━━━━━ Dataset excerpts ━━━━━

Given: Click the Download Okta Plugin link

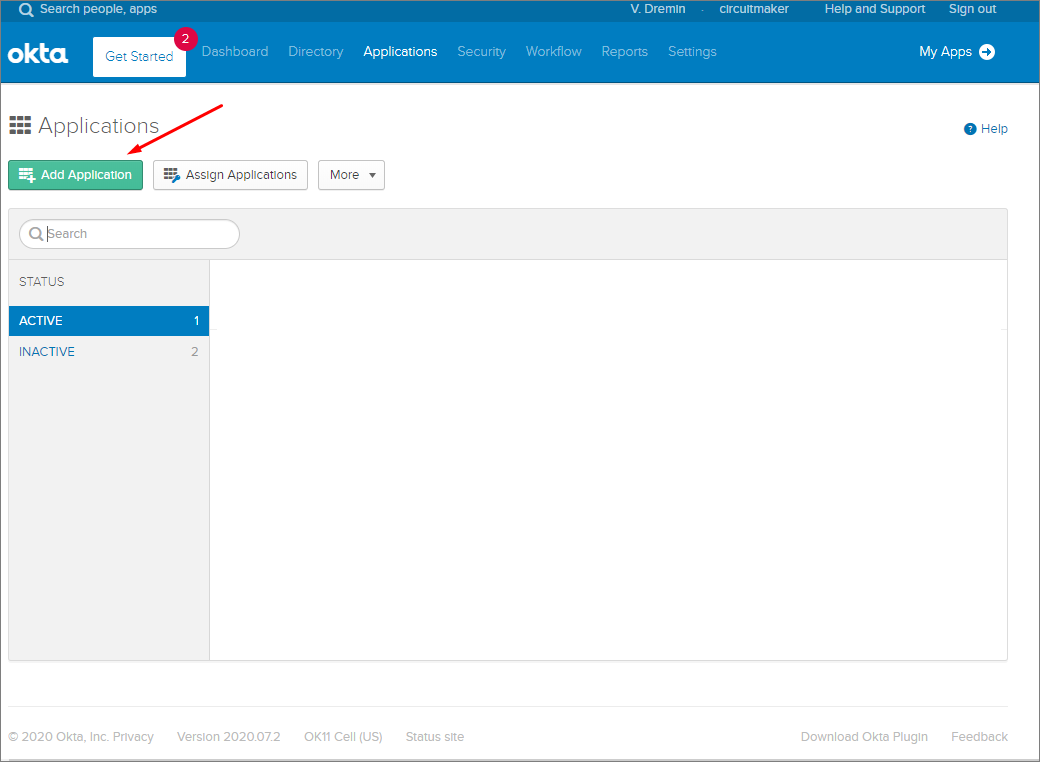Looking at the screenshot, I should click(x=864, y=737).
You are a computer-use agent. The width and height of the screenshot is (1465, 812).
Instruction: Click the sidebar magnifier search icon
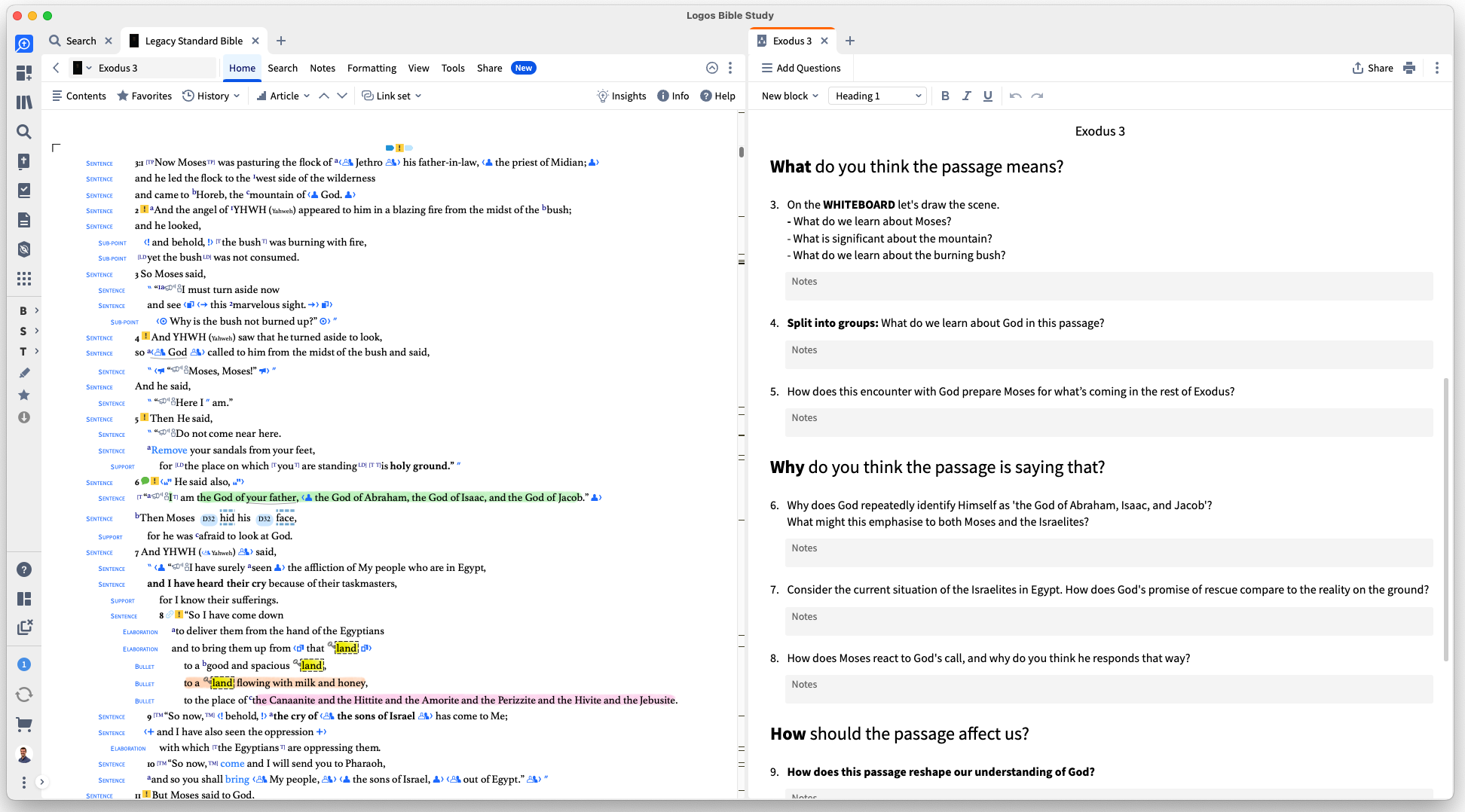pos(24,132)
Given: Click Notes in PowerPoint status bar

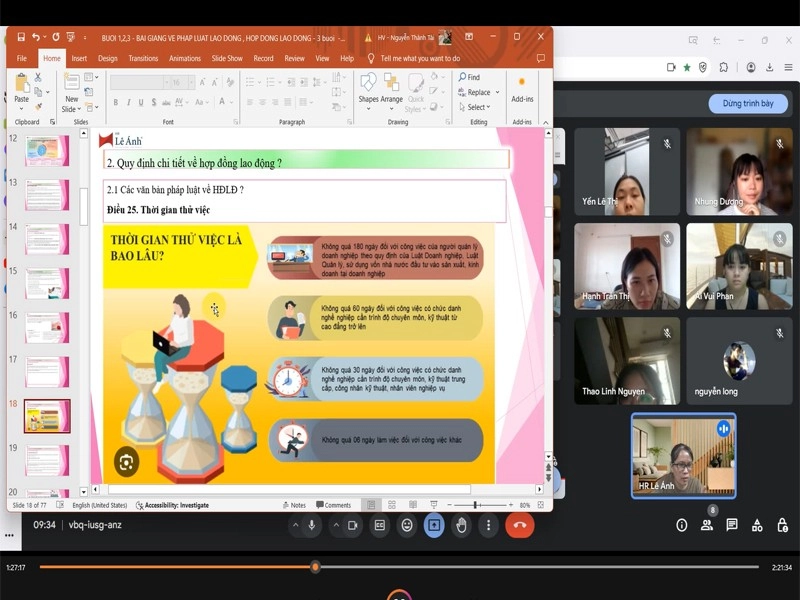Looking at the screenshot, I should [x=293, y=505].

━━━━━

What you need to do
Copy every record character for character. Skip the pictures.

Task solution
Given: Click the Download Okta Plugin link

Looking at the screenshot, I should click(x=864, y=737).
You are a computer-use agent. The width and height of the screenshot is (1465, 812).
Instruction: Click the sidebar magnifier search icon
pos(24,132)
Given: Click Notes in PowerPoint status bar

Looking at the screenshot, I should [x=293, y=505].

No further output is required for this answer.